*SELECTED PASSAGE:*
Enhanced Sheet Creation

import info.folone.poi._

val enhancedSheet = Sheet.enhanced(
  "ProductReport",
  frozenPane = Some(FreezePane(2, 1)),        // Freeze first 2 columns and 1 row
  columnWidths = Map(0 -> 25, 1 -> 30, 2 -> 15),
  rowHeights = Map(0 -> 25),
  header = Some(Header(
    left = Some("Company Report"),
    center = Some("Product Analysis"),
    right = Some("Page &P")
  )),
  footer = Some(Footer(
    left = Some("Created: &D"),
    right = Some("&T")
  )),
  pageSetup = Some(PageSetup(
    orientation = Landscape,
    paperSize = A4,
    scale = 90
  )),
  zoom = Some(120)
) {
  Set(
    Row(0) {
      Set(
        StyledCell(StringCell(0, "Product"), Some(headerStyle)),
        StyledCell(StringCell(1, "Quantity"), Some(headerStyle)),
        StyledCell(StringCell(2, "Price"), Some(headerStyle)))
    },
    Row(1) {
      Set(
        StyledCell(NumericCell(1, 100), Some(dataStyle)),
        StyledCell(NumericCell(2, 25.99), Some(dataStyle)))
    })
}
.setColumnWidth(3, 20)
.hideColumn(4)
.groupRows(1, 2)
.setZoom(150)

Data Validation

import info.folone.poi._

// Create dropdown validation
val statusValidation = DataValidation.dropdownList(
  CellRange("Sheet1", 1, 3, 10, 3), 
  List("Active", "Inactive", "Pending")
)

// Create number range validation
val scoreValidation = DataValidation.numberRange(
  CellRange("Sheet1", 1, 4, 10, 4),
  min = 0.0,
  max = 100.0
)

*PROVIDED MATERIAL:*
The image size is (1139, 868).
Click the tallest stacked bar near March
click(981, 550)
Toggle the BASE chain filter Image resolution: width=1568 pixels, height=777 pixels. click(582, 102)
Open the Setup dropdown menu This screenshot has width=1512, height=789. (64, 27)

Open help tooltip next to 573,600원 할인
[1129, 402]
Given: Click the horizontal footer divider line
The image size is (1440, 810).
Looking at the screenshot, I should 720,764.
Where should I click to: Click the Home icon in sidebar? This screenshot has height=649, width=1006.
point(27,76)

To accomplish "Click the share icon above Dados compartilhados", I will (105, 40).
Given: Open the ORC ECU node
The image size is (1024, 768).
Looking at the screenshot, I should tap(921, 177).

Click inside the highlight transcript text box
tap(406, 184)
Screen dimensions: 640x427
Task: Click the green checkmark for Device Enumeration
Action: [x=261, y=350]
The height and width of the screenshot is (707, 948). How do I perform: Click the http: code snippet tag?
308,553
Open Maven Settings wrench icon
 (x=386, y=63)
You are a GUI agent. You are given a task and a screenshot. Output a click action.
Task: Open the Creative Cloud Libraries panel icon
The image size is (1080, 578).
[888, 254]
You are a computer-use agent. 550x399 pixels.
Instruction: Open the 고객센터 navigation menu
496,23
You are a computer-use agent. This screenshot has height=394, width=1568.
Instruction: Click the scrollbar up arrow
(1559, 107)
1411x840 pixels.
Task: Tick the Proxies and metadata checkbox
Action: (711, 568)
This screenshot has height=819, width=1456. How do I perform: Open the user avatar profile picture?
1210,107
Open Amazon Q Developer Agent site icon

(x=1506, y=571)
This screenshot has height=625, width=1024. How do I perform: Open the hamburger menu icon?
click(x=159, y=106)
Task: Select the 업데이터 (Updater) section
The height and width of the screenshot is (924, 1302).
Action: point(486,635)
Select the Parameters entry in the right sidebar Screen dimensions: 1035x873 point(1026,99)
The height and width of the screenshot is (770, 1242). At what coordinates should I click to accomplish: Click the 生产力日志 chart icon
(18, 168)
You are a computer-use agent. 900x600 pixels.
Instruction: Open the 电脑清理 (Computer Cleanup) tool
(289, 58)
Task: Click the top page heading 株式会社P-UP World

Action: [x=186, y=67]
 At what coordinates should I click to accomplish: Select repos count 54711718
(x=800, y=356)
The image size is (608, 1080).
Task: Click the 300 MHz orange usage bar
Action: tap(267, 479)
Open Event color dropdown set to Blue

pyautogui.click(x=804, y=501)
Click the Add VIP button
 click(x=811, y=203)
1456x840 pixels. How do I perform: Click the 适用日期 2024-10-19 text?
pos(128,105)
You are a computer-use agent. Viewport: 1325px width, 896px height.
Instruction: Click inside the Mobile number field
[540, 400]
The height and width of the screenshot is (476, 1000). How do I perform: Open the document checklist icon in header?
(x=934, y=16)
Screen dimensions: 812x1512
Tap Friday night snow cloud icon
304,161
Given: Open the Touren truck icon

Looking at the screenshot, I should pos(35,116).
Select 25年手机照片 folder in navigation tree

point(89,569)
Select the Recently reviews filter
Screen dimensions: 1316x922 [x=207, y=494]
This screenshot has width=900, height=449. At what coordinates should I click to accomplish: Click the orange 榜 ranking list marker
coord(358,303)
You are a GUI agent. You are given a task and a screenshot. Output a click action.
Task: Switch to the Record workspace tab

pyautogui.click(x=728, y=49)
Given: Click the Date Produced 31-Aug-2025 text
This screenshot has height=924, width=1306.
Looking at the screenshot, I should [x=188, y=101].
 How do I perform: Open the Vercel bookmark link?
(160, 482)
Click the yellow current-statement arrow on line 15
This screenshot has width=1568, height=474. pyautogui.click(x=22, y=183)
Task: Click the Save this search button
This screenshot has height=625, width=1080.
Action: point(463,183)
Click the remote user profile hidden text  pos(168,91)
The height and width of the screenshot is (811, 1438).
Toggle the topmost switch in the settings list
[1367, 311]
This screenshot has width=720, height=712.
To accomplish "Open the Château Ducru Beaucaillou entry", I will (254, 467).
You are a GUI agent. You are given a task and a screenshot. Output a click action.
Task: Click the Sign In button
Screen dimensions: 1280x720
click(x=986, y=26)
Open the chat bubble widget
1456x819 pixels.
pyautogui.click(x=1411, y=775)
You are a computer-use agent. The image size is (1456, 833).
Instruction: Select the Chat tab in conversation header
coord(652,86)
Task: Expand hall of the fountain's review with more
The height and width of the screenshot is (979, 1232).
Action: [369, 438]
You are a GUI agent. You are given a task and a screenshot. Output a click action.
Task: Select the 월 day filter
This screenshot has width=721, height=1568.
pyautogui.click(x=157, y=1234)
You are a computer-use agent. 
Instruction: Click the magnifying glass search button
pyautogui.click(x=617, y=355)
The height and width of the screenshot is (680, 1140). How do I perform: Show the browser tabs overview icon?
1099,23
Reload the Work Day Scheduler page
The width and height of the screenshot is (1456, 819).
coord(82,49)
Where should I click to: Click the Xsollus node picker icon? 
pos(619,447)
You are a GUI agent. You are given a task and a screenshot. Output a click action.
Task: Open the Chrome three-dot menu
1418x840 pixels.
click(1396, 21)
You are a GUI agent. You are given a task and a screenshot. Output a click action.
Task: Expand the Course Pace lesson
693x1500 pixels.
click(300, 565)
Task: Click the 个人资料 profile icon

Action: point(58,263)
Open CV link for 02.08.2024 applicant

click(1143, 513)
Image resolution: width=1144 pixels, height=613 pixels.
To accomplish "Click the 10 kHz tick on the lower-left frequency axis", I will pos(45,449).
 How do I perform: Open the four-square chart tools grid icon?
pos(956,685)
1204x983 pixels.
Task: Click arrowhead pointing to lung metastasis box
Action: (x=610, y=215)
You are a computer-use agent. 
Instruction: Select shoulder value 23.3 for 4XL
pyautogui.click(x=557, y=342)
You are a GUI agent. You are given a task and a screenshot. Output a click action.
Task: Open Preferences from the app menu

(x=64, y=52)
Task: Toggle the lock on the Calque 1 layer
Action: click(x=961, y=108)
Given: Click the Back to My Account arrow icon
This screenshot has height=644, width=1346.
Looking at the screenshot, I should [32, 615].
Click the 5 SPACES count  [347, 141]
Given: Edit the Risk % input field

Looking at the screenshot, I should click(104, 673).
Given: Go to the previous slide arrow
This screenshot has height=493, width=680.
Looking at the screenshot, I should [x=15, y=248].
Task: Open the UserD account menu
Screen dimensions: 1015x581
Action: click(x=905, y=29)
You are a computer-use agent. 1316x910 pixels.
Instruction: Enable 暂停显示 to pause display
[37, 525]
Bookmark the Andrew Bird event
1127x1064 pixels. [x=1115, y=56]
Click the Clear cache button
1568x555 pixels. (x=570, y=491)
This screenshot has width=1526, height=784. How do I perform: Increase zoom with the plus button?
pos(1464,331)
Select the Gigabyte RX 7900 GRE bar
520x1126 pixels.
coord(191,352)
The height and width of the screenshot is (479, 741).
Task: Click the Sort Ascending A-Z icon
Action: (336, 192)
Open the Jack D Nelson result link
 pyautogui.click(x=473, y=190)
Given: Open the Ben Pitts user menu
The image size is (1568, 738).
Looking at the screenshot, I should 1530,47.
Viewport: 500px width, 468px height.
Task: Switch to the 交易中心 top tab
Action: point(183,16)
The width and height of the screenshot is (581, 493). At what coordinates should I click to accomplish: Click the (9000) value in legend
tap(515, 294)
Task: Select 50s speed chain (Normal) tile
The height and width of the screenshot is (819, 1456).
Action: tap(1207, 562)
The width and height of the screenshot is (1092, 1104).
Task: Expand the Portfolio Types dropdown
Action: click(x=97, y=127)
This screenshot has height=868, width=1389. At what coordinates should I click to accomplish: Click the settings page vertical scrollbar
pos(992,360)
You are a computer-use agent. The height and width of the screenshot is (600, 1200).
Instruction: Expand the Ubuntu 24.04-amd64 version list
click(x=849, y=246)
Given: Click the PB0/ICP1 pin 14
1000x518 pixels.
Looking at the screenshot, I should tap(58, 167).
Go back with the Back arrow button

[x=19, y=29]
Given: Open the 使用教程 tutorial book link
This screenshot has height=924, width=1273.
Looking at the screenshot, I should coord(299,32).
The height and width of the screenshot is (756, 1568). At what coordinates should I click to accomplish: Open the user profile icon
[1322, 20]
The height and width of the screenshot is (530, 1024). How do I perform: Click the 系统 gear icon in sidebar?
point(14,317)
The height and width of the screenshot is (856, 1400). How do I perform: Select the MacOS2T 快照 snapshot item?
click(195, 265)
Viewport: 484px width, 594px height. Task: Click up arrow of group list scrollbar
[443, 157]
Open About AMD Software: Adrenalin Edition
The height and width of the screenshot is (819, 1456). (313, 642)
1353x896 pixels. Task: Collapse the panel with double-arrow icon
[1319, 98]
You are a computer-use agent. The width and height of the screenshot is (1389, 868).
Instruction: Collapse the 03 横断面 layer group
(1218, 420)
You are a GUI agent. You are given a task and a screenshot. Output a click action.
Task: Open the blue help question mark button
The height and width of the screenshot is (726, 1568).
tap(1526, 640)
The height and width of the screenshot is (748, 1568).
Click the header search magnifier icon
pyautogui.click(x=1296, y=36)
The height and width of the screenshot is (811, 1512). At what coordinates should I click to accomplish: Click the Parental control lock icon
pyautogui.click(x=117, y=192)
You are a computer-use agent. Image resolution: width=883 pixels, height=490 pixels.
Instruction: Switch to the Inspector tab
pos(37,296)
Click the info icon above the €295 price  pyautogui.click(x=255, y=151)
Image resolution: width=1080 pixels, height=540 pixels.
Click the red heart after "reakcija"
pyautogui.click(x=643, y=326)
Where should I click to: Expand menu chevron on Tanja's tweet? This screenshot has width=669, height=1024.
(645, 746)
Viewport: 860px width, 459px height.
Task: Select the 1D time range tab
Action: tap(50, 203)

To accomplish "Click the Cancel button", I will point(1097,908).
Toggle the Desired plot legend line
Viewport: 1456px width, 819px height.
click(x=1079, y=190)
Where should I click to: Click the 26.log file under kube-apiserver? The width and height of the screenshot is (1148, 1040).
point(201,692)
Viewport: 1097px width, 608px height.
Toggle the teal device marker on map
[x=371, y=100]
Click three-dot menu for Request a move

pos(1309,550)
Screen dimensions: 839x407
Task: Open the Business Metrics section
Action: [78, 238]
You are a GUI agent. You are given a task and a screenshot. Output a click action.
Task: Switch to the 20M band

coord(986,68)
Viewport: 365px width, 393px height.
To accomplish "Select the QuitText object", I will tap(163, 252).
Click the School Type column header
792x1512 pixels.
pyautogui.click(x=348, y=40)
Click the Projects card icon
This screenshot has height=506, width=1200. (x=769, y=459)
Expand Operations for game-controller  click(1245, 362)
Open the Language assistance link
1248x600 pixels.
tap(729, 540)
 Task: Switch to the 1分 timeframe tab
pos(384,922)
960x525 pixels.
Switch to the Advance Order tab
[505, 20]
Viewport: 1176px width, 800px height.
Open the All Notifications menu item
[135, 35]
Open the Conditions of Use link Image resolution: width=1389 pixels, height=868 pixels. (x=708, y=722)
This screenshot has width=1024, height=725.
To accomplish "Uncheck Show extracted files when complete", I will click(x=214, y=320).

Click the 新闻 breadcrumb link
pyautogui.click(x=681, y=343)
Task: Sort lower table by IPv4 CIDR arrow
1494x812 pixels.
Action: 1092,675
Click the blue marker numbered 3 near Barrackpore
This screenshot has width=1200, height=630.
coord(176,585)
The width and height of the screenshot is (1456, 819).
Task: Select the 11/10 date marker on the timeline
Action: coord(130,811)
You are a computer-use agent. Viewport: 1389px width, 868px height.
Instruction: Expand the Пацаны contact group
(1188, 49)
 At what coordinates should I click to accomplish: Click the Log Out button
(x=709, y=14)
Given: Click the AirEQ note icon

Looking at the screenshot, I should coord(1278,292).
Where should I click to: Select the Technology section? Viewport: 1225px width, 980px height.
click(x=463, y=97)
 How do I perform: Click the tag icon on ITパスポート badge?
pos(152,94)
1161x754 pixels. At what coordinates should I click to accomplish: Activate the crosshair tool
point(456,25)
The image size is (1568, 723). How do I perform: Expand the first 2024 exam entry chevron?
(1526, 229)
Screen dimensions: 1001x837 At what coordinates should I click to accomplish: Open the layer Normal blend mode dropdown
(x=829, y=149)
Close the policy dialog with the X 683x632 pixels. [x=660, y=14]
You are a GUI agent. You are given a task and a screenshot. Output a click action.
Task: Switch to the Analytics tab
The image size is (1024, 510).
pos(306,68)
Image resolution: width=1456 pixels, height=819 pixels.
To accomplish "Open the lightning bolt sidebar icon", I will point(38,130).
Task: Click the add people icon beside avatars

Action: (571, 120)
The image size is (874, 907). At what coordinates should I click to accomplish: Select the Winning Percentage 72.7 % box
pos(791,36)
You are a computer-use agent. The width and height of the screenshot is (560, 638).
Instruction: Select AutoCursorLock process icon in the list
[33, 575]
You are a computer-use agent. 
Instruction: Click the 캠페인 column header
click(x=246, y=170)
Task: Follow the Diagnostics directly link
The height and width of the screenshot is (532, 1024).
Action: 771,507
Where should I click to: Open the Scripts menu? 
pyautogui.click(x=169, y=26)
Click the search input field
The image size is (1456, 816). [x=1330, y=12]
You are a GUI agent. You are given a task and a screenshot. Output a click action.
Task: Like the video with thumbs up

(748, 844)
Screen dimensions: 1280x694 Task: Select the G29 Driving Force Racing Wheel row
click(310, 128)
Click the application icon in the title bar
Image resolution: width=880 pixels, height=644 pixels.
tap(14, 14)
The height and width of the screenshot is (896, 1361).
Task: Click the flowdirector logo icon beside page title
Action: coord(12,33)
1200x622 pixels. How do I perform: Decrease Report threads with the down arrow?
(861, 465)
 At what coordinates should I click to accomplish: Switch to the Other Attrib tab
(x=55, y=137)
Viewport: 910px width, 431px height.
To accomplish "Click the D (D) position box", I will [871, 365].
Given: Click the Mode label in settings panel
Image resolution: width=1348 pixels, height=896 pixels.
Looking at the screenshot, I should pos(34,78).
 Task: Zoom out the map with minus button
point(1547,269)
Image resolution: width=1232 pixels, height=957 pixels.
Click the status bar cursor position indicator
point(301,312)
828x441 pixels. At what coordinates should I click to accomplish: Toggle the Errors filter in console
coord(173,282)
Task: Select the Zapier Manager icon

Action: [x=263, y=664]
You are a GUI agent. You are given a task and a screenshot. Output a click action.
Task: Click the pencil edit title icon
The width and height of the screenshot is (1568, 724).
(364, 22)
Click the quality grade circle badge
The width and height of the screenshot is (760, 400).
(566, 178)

*WRITTEN EXERCISE 1:*
In the code excerpt, turn the block that starts "// Create dropdown validation" into a short list of its main facts.
*WRITTEN EXERCISE 2:*
Filter the rows and copy each line that contains the string "link". Matching is case-sensitive.

*FINISHED ANSWER 1:*
- It defines a value named statusValidation.
- It calls DataValidation.dropdownList.
- The range is CellRange("Sheet1", 1, 3, 10, 3).
- The list offers "Active", "Inactive", and "Pending".

*FINISHED ANSWER 2:*
 How do I perform: Open the Vercel bookmark link?
Open CV link for 02.08.2024 applicant
Open the Jack D Nelson result link
Given: Open the 使用教程 tutorial book link
Open the Language assistance link
Open the Conditions of Use link Image resolution: width=1389 pixels, height=868 pixels. (x=708, y=722)
Click the 新闻 breadcrumb link
Task: Follow the Diagnostics directly link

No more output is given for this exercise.